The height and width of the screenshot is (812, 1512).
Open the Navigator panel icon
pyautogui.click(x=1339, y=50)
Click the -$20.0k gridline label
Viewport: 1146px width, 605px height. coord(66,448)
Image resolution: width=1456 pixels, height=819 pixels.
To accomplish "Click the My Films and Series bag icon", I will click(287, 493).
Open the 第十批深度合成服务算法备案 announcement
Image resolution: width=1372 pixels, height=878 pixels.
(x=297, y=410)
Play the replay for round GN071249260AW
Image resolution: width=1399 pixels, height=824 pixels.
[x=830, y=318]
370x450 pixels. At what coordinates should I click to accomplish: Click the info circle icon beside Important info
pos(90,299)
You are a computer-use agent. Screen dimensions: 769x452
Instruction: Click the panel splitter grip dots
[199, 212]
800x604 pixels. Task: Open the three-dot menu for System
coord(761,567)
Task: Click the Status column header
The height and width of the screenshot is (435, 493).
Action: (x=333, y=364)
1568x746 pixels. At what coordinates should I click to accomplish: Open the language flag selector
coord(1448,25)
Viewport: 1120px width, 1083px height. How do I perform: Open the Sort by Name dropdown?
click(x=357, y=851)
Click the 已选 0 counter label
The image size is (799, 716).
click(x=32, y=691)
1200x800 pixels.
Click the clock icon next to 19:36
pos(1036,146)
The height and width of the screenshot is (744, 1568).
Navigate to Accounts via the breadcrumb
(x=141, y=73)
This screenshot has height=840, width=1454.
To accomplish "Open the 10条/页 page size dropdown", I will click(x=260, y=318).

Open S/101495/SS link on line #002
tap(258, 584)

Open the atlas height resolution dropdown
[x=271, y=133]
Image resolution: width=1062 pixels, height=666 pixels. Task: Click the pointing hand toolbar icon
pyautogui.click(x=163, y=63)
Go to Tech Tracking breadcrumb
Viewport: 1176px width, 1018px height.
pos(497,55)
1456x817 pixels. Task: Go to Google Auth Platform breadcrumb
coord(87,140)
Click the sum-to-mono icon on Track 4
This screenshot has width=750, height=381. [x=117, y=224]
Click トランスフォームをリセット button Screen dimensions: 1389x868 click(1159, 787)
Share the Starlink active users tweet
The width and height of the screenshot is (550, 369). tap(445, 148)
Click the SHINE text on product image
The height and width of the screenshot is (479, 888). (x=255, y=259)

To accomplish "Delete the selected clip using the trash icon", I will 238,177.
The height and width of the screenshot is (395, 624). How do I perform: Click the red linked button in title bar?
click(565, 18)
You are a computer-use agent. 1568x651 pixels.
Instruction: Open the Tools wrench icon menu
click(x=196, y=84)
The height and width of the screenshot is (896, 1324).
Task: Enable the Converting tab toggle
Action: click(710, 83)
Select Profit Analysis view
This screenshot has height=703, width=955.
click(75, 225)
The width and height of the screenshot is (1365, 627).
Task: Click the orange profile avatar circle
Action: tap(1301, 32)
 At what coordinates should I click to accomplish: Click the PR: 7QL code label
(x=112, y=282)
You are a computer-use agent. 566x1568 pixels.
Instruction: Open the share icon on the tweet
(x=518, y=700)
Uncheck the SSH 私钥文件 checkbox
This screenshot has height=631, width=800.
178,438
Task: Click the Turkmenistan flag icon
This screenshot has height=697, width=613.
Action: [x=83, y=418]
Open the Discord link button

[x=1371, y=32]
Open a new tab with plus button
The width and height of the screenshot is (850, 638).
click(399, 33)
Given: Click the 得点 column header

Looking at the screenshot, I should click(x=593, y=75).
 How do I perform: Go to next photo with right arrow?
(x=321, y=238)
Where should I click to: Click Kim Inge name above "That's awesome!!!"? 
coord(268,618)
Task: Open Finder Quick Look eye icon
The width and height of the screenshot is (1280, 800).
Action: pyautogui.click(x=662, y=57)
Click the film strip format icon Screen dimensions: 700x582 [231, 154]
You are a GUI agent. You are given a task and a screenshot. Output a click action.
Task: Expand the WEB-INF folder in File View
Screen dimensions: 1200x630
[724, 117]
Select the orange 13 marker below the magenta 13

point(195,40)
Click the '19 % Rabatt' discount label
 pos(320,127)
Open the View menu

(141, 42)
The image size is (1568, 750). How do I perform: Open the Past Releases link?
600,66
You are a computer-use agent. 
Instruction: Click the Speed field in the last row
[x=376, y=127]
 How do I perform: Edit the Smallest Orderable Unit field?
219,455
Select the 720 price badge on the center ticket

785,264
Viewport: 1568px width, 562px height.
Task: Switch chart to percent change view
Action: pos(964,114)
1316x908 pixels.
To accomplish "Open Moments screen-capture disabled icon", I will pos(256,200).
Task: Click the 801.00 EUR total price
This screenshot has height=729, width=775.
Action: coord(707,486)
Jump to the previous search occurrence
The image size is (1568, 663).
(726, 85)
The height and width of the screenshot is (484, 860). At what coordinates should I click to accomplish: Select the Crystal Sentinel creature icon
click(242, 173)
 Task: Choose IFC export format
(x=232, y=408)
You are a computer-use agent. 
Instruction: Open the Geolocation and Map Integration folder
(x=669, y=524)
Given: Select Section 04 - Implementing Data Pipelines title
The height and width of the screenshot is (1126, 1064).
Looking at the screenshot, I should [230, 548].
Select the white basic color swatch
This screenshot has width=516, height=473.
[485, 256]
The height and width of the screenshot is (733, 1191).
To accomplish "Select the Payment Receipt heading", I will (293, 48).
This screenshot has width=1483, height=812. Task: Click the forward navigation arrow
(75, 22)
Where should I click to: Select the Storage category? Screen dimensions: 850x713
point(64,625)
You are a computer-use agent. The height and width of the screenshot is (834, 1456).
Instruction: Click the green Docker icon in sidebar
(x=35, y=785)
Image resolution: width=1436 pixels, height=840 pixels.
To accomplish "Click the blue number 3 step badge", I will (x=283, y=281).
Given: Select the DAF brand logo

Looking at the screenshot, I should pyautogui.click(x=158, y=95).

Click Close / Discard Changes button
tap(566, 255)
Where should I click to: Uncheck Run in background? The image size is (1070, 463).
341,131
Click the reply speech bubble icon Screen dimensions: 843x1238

=-=-=-=-=

- _The exercise_: Rewrite the whole listing above, replacing every "breadcrumb" with "trail link" and leaving everything else unchanged.

- _Answer for this exercise_:
The height and width of the screenshot is (812, 1512).
Open the Navigator panel icon
pyautogui.click(x=1339, y=50)
Click the -$20.0k gridline label
Viewport: 1146px width, 605px height. coord(66,448)
Image resolution: width=1456 pixels, height=819 pixels.
To accomplish "Click the My Films and Series bag icon", I will click(287, 493).
Open the 第十批深度合成服务算法备案 announcement
Image resolution: width=1372 pixels, height=878 pixels.
(x=297, y=410)
Play the replay for round GN071249260AW
Image resolution: width=1399 pixels, height=824 pixels.
[x=830, y=318]
370x450 pixels. At what coordinates should I click to accomplish: Click the info circle icon beside Important info
pos(90,299)
You are a computer-use agent. Screen dimensions: 769x452
Instruction: Click the panel splitter grip dots
[199, 212]
800x604 pixels. Task: Open the three-dot menu for System
coord(761,567)
Task: Click the Status column header
The height and width of the screenshot is (435, 493).
Action: (x=333, y=364)
1568x746 pixels. At what coordinates should I click to accomplish: Open the language flag selector
coord(1448,25)
Viewport: 1120px width, 1083px height. How do I perform: Open the Sort by Name dropdown?
click(x=357, y=851)
Click the 已选 0 counter label
The image size is (799, 716).
click(x=32, y=691)
1200x800 pixels.
Click the clock icon next to 19:36
pos(1036,146)
The height and width of the screenshot is (744, 1568).
Navigate to Accounts via the trail link
(x=141, y=73)
This screenshot has height=840, width=1454.
To accomplish "Open the 10条/页 page size dropdown", I will click(x=260, y=318).

Open S/101495/SS link on line #002
tap(258, 584)

Open the atlas height resolution dropdown
[x=271, y=133]
Image resolution: width=1062 pixels, height=666 pixels. Task: Click the pointing hand toolbar icon
pyautogui.click(x=163, y=63)
Go to Tech Tracking trail link
Viewport: 1176px width, 1018px height.
pos(497,55)
1456x817 pixels. Task: Go to Google Auth Platform trail link
coord(87,140)
Click the sum-to-mono icon on Track 4
This screenshot has width=750, height=381. [x=117, y=224]
Click トランスフォームをリセット button Screen dimensions: 1389x868 click(1159, 787)
Share the Starlink active users tweet
The width and height of the screenshot is (550, 369). tap(445, 148)
Click the SHINE text on product image
The height and width of the screenshot is (479, 888). (x=255, y=259)

To accomplish "Delete the selected clip using the trash icon", I will 238,177.
The height and width of the screenshot is (395, 624). How do I perform: Click the red linked button in title bar?
click(565, 18)
You are a computer-use agent. 1568x651 pixels.
Instruction: Open the Tools wrench icon menu
click(x=196, y=84)
The height and width of the screenshot is (896, 1324).
Task: Enable the Converting tab toggle
Action: click(710, 83)
Select Profit Analysis view
This screenshot has height=703, width=955.
click(75, 225)
The width and height of the screenshot is (1365, 627).
Task: Click the orange profile avatar circle
Action: tap(1301, 32)
 At what coordinates should I click to accomplish: Click the PR: 7QL code label
(x=112, y=282)
You are a computer-use agent. 566x1568 pixels.
Instruction: Open the share icon on the tweet
(x=518, y=700)
Uncheck the SSH 私钥文件 checkbox
This screenshot has height=631, width=800.
178,438
Task: Click the Turkmenistan flag icon
This screenshot has height=697, width=613.
Action: [x=83, y=418]
Open the Discord link button

[x=1371, y=32]
Open a new tab with plus button
The width and height of the screenshot is (850, 638).
click(399, 33)
Given: Click the 得点 column header

Looking at the screenshot, I should click(x=593, y=75).
 How do I perform: Go to next photo with right arrow?
(x=321, y=238)
Where should I click to: Click Kim Inge name above "That's awesome!!!"? 
coord(268,618)
Task: Open Finder Quick Look eye icon
The width and height of the screenshot is (1280, 800).
Action: pyautogui.click(x=662, y=57)
Click the film strip format icon Screen dimensions: 700x582 [231, 154]
You are a GUI agent. You are given a task and a screenshot. Output a click action.
Task: Expand the WEB-INF folder in File View
Screen dimensions: 1200x630
[724, 117]
Select the orange 13 marker below the magenta 13

point(195,40)
Click the '19 % Rabatt' discount label
 pos(320,127)
Open the View menu

(141, 42)
The image size is (1568, 750). How do I perform: Open the Past Releases link?
600,66
You are a computer-use agent. 
Instruction: Click the Speed field in the last row
[x=376, y=127]
 How do I perform: Edit the Smallest Orderable Unit field?
219,455
Select the 720 price badge on the center ticket

785,264
Viewport: 1568px width, 562px height.
Task: Switch chart to percent change view
Action: pos(964,114)
1316x908 pixels.
To accomplish "Open Moments screen-capture disabled icon", I will pos(256,200).
Task: Click the 801.00 EUR total price
This screenshot has height=729, width=775.
Action: coord(707,486)
Jump to the previous search occurrence
The image size is (1568, 663).
(726, 85)
The height and width of the screenshot is (484, 860). At what coordinates should I click to accomplish: Select the Crystal Sentinel creature icon
click(242, 173)
 Task: Choose IFC export format
(x=232, y=408)
You are a computer-use agent. 
Instruction: Open the Geolocation and Map Integration folder
(x=669, y=524)
Given: Select Section 04 - Implementing Data Pipelines title
The height and width of the screenshot is (1126, 1064).
Looking at the screenshot, I should [230, 548].
Select the white basic color swatch
This screenshot has width=516, height=473.
[485, 256]
The height and width of the screenshot is (733, 1191).
To accomplish "Select the Payment Receipt heading", I will (293, 48).
This screenshot has width=1483, height=812. Task: Click the forward navigation arrow
(75, 22)
Where should I click to: Select the Storage category? Screen dimensions: 850x713
point(64,625)
You are a computer-use agent. The height and width of the screenshot is (834, 1456).
Instruction: Click the green Docker icon in sidebar
(x=35, y=785)
Image resolution: width=1436 pixels, height=840 pixels.
To accomplish "Click the blue number 3 step badge", I will (x=283, y=281).
Given: Select the DAF brand logo

Looking at the screenshot, I should pyautogui.click(x=158, y=95).

Click Close / Discard Changes button
tap(566, 255)
Where should I click to: Uncheck Run in background? The image size is (1070, 463).
341,131
Click the reply speech bubble icon Screen dimensions: 843x1238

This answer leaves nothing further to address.